Secara spasial, peningkatan inflasi bulanan terjadi di Kota Singaraja dan Kab. Badung, sementara Kota Denpasar dan Kabupaten Tabanan mencatat penurunan inflasi bulanan. Kota Singaraja mengalami inflasi sebesar 0,25% (mtm) atau 1,78% (yoy). Sementara itu, Kabupaten Badung mengalami inflasi sebesar 0,09% (mtm) atau 2,53% (yoy). Lebih lanjut, Kota Denpasar mengalami inflasi sebesar 0,06% (mtm) atau 2,99% (yoy). Adapun Kabupaten Tabanan mengalami inflasi sebesar 0,26% (mtm) atau 2,98% (yoy).
Kepala Perwakilan Bank Indonesia Provinsi Bali Erwin Soeriadimadja melalui keterangan tertulisnya, Selasa, 2 Oktober 2024 mengungkapkan bahwa kelompok perawatan pribadi dan jasa lainnya menjadi penyumbang utama inflasi bulanan September 2024. Berdasarkan komoditasnya, inflasi terutama bersumber dari kenaikan harga canang sari, daging babi, pisang, bawang merah, dan sigaret kretek mesin (SKM). Kenaikan harga canang sari, daging babi, dan pisang didorong meningkatnya permintaan untuk Hari Raya Galungan. Sementara, kenaikan bawang merah sejalan dengan menurunnya panen di Bali maupun NTB. Lebih lanjut, kenaikan harga SKM dilakukan oleh produsen secara bertahap setiap bulan pasca-kenaikan cukai rokok di awal tahun 2024.

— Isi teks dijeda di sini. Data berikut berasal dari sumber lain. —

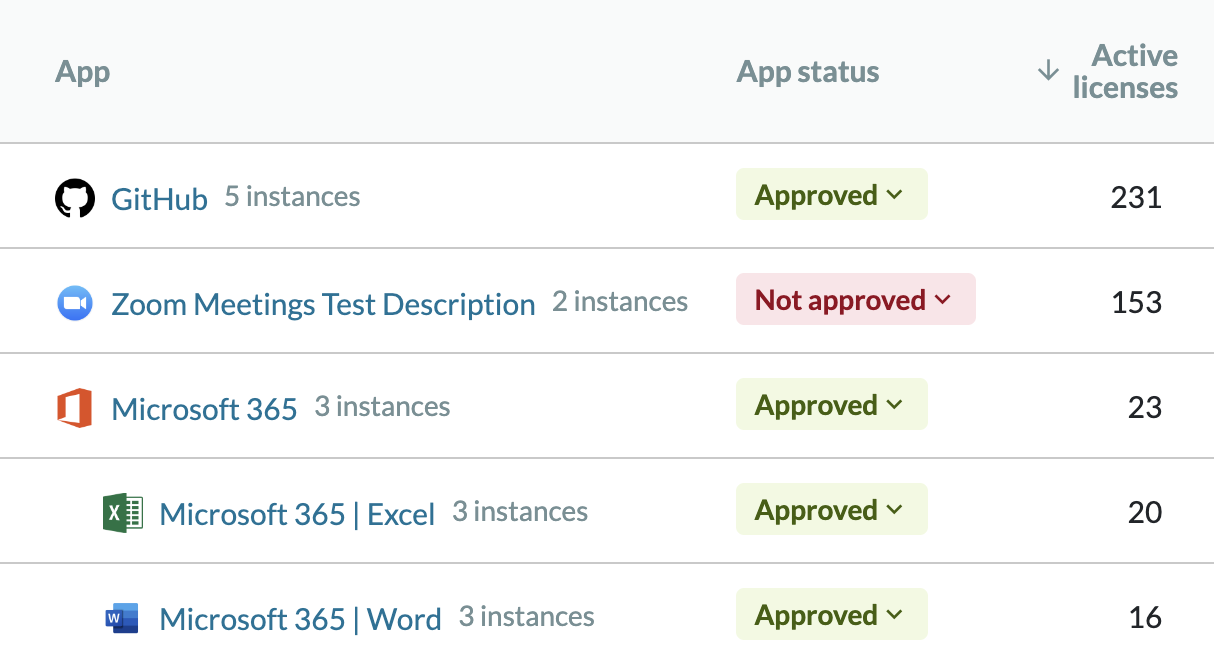Open the Not approved dropdown for Zoom Meetings

pyautogui.click(x=855, y=299)
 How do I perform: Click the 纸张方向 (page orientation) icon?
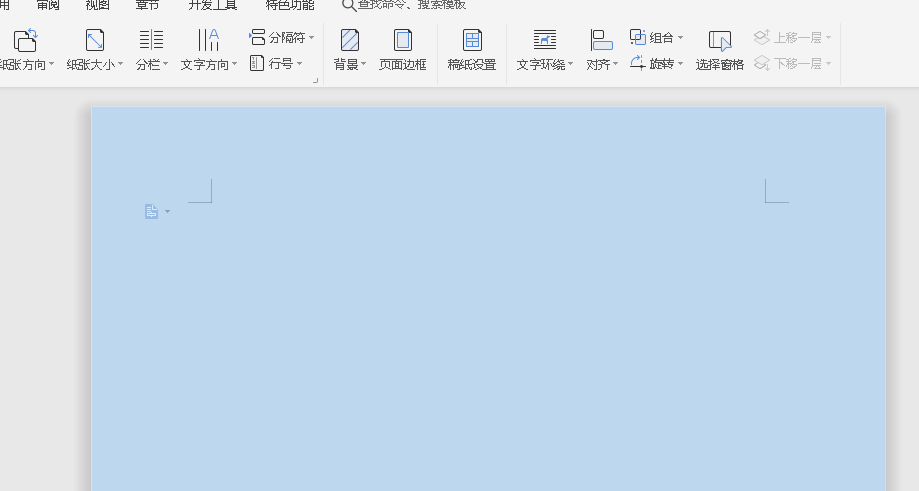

Pada Oktober 2024, sebut Erwin Soeriadimadja, terdapat beberapa risiko yang perlu diwaspadai, seperti potensi kenaikan harga menjelang Hari Raya Kuningan, berlanjutnya kenaikan harga daging babi akibat masih tingginya permintaan dari luar Bali, berlanjutnya tren kenaikan harga emas dunia, dan potensi berlanjutnya kenaikan harga bawang merah seiring dengan berakhirnya masa panen raya.
‘‘Meski demikian, beberapa faktor diprakirakan dapat mendukung terkendalinya inflasi, yakni penurunan harga cabai seiring dengan berlanjutnya masa panen, penurunan kembali harga BBM non-subsidi, dimulainya panen gadu komoditas padi, dan beroperasinya (Rice Milling Unit) RMU Modern di Badung pasca-diresmikan pada Agustus 2024,‘‘ ujar Erwin Soeriadimadja.
Untuk merespons potensi risiko inflasi ke depan, KPw BI Provinsi Bali terus mengajak seluruh Kabupaten/Kota di Bali untuk memperkuat langkah pengendalian inflasi secara konsisten, serta memperkuat inovasi dan sinergitas. Konsistensi seluruh TPID di Bali dalam pengendalian inflasi diwujudkan melalui kebijakan 4K, antara lain operasi pasar murah dan Gerakan Tanam Pangan Cepat Panen (Genta Paten) di lahan milik Pemerintah Provinsi.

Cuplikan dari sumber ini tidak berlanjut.